■ PROBLEMS AND TASKS:
• a. Translate this sentence from the residency conflict excerpt into Spanish: “We’re usually much harsher on ourselves than on others.”
• b. Please pick up the residency conflict excerpt after its final sentence and write what comes next.

■ EXCERPTED TEXT:
____
You don’t have to become fearless about conflict. You just need enough courage to take one small, protective step at a time.
That’s how you get through residency with your sanity semi-intact.
FAQ (Exactly 6 Questions)
1. What if the difficult colleague is the one writing my evaluation or fellowship letter?
This is the nightmare scenario everyone imagines. Your instinct is to keep your head down and take whatever they dish out. Sometimes, with a short rotation and mild issues, that’s honestly the most strategic move. But if their behavior is bad enough that you’re worried about patient safety or serious unprofessionalism, quietly start building a counterweight: get strong evaluations and support from other attendings, ask to work more with faculty who know your strengths, and consider a very carefully framed conversation with a trusted chief or mentor: “I’m concerned that my relationship with Dr. X might affect my evaluation, and I want to make sure there’s enough data from other faculty who’ve seen my work.”
2. How do I know if I’m being too sensitive or if their behavior is actually a problem?
Ask yourself this: if you watched someone talk to a med student that way, would you think, “Yikes, that’s not okay”? We’re usually much harsher on ourselves than on others. Also check with a couple of trusted colleagues and describe the situation factually—not “He’s a jerk,” but “He raised his voice and said, ‘Are you incompetent?’ in front of the whole team.” If two or three reasonable people say, “Yeah, that’s not normal,” believe them. That’s not you being fragile; that’s someone crossing a line.
3. What if I try to talk to the person and they deny everything or blame me?
That happens a lot, especially with people who’ve been getting away with this for years. Your goal in that conversation is not to convince them they’re wrong. Your goal is to 1) show you attempted a professional, direct approach and 2) give them a chance (even a small one) to adjust. If they gaslight you or flip it on you, mentally file that away, document the interaction, and move up a level—chief, mentor, PD, GME. You’re not “escalating too fast” if you already tried the lower step in good faith.
4. I’m terrified of being labeled “not a team player.” How do I avoid that?
You offset necessary conflict with visible teamwork everywhere else. Be the person who helps with scut, checks in on the med student, doesn’t trash-talk nurses, and follows through on tasks. When people see you as generally collaborative and reliable, they’re much more likely to interpret conflict as a specific issue, not a personality flaw. Also, when you bring up concerns, use language like “team dynamics,” “learning environment,” and “patient care impact” instead of “I don’t like this person.”
____
■ GIVEN RECORDS:
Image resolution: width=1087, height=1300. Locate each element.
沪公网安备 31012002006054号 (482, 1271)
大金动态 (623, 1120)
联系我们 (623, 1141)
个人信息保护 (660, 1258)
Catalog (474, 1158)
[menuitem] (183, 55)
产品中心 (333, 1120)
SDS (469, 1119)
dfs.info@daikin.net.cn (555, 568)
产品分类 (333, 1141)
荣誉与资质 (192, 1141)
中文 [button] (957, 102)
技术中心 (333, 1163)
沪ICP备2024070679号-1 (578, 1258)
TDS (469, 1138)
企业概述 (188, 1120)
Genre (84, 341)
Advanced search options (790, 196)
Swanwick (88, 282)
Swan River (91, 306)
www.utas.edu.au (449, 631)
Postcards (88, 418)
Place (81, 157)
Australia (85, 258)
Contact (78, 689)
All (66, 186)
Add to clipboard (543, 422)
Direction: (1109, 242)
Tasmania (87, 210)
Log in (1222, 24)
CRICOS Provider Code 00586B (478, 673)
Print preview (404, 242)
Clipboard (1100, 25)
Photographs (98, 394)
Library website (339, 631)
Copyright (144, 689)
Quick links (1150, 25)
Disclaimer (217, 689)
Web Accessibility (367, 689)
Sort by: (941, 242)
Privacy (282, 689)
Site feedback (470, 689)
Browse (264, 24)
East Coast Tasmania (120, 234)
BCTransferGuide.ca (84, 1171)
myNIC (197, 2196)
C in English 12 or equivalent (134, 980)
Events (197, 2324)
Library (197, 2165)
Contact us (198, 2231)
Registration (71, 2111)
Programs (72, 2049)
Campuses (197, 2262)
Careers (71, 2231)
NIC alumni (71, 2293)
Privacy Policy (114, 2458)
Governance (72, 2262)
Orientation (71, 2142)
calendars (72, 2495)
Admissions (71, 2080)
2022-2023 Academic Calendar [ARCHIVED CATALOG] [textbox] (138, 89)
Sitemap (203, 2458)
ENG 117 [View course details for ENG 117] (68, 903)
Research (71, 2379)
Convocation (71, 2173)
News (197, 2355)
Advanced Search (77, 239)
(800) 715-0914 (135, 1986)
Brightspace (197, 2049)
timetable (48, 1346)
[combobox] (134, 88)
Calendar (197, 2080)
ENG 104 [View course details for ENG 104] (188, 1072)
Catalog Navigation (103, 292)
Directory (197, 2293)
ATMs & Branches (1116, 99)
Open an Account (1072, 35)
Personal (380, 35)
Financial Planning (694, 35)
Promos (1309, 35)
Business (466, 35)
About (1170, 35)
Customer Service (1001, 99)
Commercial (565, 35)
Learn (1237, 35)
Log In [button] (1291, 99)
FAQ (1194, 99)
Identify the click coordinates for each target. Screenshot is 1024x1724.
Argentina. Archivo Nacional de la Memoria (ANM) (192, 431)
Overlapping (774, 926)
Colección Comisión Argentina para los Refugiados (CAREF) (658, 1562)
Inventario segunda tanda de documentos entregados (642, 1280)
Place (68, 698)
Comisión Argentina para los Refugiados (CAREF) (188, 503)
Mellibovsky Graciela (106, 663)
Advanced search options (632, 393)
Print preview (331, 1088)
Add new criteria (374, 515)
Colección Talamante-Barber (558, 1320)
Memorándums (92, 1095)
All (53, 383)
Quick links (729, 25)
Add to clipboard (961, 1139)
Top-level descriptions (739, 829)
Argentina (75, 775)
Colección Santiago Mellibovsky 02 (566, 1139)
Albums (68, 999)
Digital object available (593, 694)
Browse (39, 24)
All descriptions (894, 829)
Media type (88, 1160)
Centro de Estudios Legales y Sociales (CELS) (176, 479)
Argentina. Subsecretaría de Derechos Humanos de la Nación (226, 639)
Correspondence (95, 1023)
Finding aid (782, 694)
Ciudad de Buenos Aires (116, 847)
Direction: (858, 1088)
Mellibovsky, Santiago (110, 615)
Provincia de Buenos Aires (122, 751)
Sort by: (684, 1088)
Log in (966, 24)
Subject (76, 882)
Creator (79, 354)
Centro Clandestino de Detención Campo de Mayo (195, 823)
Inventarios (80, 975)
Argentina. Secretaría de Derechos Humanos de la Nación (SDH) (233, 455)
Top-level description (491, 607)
____
■ RESPONSES TO THE EXERCISE:
• a. Por lo general, somos mucho más duros con nosotros mismos que con los demás.

• b.
5. Is it ever better to say nothing and just survive the rotation?
Yes. Not every battle is worth it, especially if it’s a two-week rotation with someone you’ll never see again, and the offense is annoying but not harmful. You’re allowed to strategically choose silence for your own sanity. The test is: is this just irritating, or is it making you dread going to work, doubt your worth, or feel unsafe? If it’s the latter, “just survive it” slowly burns you out. At that point, doing something—even just talking confidentially with a mentor—is usually less costly long-term than swallowing it.
6. What if there’s a known toxic attending and leadership “already knows” but nothing changes?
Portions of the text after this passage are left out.